Hekim-hasta arasındaki karşılıklı sevgi ve saygının giderek ortadan kalkmasının başta gelen sebeplerinden biri de bu bence.
Geleneksel tıpta hekim ile hastası arasında anne- kız, baba-oğul, dede-torun ilişkisinden farklı olmayan bir sıcaklık vardı, ama o müthiş sihir bozuldu. Günümüzde hastalar birer makine hekimler de birer tamirci olup çıkıverdiler.
Modern tıp hastaya değil hastalığa önem ve değer veriyor; hastayı değil hastalığı tedavi ediyor.
İlaç değil hekim tedavi eder
Modern tıpta doktorların hasta ile temasları giderek azalıyor. Artık hiçbir hekim hastasının ne nabzını tutuyor, ne elini alnına koyup ateşine bakıyor, ne de saçlarını okşuyor.

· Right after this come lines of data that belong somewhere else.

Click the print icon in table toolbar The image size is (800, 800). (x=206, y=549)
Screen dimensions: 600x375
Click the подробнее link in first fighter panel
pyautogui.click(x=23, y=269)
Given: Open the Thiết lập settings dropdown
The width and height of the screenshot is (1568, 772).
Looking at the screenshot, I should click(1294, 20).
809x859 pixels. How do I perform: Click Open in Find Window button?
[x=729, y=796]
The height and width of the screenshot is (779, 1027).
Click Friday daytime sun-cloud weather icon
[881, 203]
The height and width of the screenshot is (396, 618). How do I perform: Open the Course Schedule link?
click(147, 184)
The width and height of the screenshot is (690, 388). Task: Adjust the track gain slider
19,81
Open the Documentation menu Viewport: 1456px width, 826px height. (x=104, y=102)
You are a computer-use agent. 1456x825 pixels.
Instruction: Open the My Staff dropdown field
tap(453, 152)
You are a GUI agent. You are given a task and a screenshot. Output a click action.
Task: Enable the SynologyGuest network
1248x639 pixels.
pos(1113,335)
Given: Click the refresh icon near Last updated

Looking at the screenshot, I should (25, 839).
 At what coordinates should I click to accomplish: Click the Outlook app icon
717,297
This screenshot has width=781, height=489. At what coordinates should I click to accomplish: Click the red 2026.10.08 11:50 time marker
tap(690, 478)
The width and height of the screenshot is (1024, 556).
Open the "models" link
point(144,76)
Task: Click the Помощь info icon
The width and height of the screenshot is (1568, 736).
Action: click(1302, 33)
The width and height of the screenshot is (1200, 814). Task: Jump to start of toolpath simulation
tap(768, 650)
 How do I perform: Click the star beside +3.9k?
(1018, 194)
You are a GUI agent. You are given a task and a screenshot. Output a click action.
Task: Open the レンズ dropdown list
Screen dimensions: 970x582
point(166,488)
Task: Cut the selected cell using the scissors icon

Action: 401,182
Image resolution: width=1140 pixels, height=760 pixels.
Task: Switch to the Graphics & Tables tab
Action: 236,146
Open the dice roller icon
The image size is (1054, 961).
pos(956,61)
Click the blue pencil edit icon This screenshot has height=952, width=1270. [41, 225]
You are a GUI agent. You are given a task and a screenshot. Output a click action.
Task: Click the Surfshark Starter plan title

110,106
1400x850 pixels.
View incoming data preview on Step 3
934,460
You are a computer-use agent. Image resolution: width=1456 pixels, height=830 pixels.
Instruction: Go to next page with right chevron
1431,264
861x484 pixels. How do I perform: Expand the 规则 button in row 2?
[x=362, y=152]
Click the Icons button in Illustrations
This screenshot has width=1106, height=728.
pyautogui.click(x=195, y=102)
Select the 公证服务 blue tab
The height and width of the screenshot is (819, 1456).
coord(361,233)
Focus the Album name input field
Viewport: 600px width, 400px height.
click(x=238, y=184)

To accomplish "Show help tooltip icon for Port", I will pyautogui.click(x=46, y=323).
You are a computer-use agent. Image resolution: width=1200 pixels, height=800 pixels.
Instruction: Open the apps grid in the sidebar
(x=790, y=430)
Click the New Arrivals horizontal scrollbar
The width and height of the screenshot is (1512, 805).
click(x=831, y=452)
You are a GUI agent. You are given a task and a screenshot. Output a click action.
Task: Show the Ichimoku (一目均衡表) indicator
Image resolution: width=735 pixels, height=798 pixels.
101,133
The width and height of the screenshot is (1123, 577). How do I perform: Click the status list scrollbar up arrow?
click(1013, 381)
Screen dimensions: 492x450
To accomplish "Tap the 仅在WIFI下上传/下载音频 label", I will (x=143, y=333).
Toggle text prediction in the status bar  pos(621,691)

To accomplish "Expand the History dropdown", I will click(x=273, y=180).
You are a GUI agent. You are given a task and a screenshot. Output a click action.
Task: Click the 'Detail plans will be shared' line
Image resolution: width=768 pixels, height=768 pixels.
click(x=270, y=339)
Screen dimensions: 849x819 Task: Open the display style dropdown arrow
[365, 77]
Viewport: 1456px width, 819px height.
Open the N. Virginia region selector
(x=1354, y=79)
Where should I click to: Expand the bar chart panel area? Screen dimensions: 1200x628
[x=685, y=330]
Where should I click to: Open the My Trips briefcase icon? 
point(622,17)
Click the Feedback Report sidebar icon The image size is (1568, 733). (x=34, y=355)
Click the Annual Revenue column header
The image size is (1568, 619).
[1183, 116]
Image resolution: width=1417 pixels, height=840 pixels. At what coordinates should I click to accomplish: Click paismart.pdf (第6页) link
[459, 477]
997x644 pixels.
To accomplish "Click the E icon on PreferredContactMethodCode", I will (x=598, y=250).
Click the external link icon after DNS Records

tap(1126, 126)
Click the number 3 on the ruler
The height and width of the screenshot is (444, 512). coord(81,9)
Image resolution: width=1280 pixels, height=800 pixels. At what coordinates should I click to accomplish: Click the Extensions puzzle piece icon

Teşhisi aletler, laboratuarlar koyuyor, tedaviyi ilaçlar, robotlar yapıyor. ‘İlaç değil hekim tedavi eder’ sözünün kulaklardan silinmesi de zaten bu yüzden.
Sıcacık bir gülümsemenin dünyanın en kuvvetli antibiyotiği olduğu, birkaç moral verici sözün en güçlü ağrı kesicilerden daha etkili olduğu, hastanın sırtını sıvazlamanın en iyi nefes açan ilaçtan üstün olduğu unutuldu gitti.
Gelelim neticeye
Elbette teknolojinin nimetlerinden yararlanmaya kimsenin bir diyeceği olamaz. Bunların teşhis ve tedavide yarattığı mucizelere de sözümüz yok elbette. Ama zaten göz temasları, ten temasları giderek azalan hasta ile hekim arasına bir de bilgisayarların girmesi hangi hastaya ne kazandıracak düşünüyorum, bulamıyorum.